» Problem statement:
In the records that follow, find each line with "Open" and pull it out.

» Excerpted data:
::::::::::

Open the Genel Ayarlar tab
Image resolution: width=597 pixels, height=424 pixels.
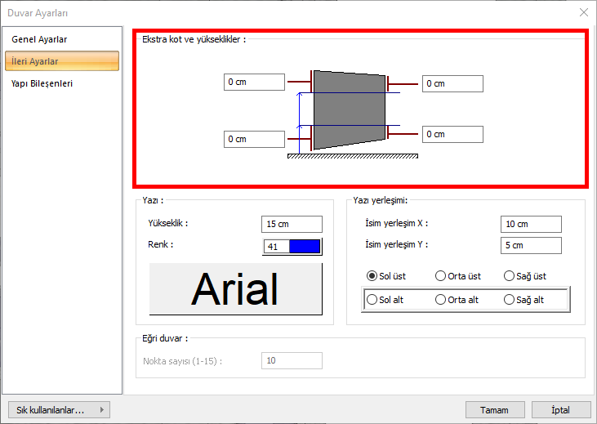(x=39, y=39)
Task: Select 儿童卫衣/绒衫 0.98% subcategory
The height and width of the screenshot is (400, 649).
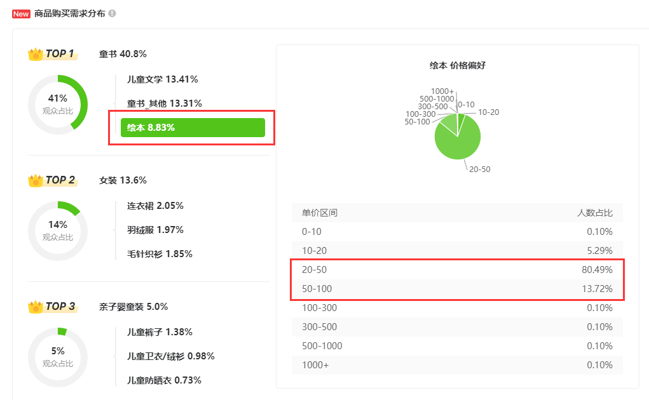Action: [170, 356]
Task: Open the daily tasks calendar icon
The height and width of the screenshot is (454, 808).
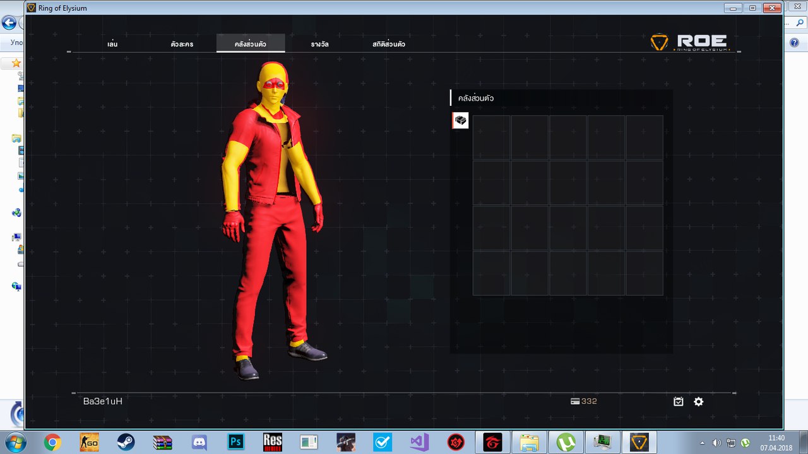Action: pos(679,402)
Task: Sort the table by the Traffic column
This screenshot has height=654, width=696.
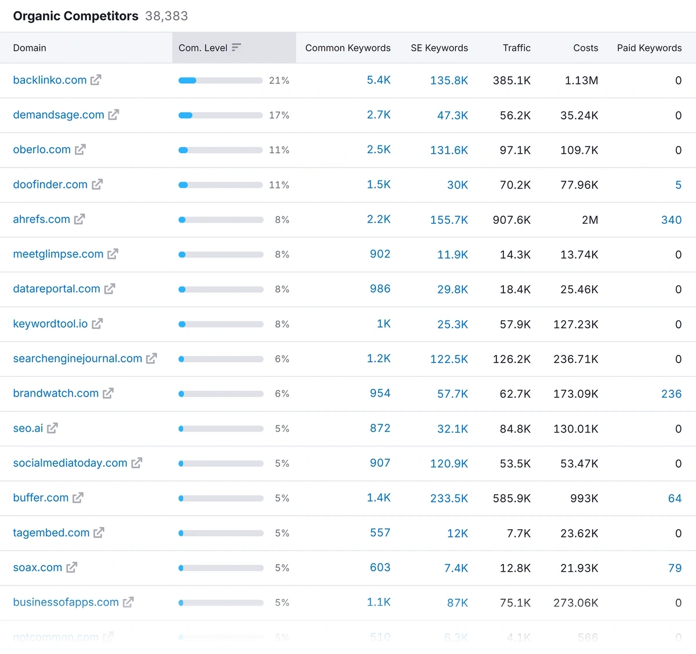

::::::::::

» Result of this exercise:
Open the Genel Ayarlar tab
Task: Open the daily tasks calendar icon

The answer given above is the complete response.